— START Records supplied —

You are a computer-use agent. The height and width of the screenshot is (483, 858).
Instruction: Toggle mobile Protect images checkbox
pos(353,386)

— END Records supplied —
— START Records supplied —

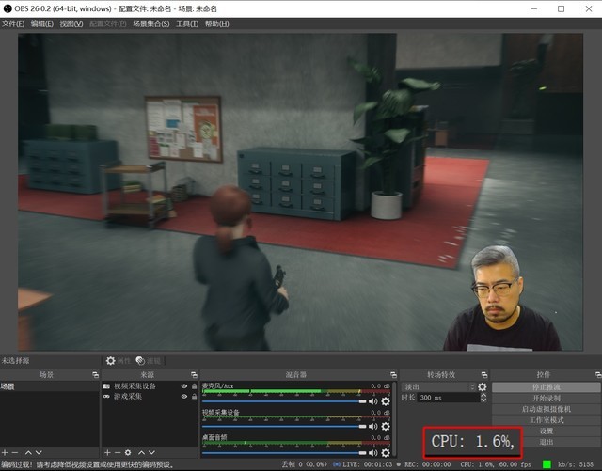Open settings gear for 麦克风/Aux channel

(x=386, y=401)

— END Records supplied —

* _Work instructions_
Put the lines from the one containing "You are a computer-use" through the one containing "pos(353,386)" into a numbered list, leaving out any blank lines.

* _Result of this exercise_
1. You are a computer-use agent. The height and width of the screenshot is (483, 858).
2. Instruction: Toggle mobile Protect images checkbox
3. pos(353,386)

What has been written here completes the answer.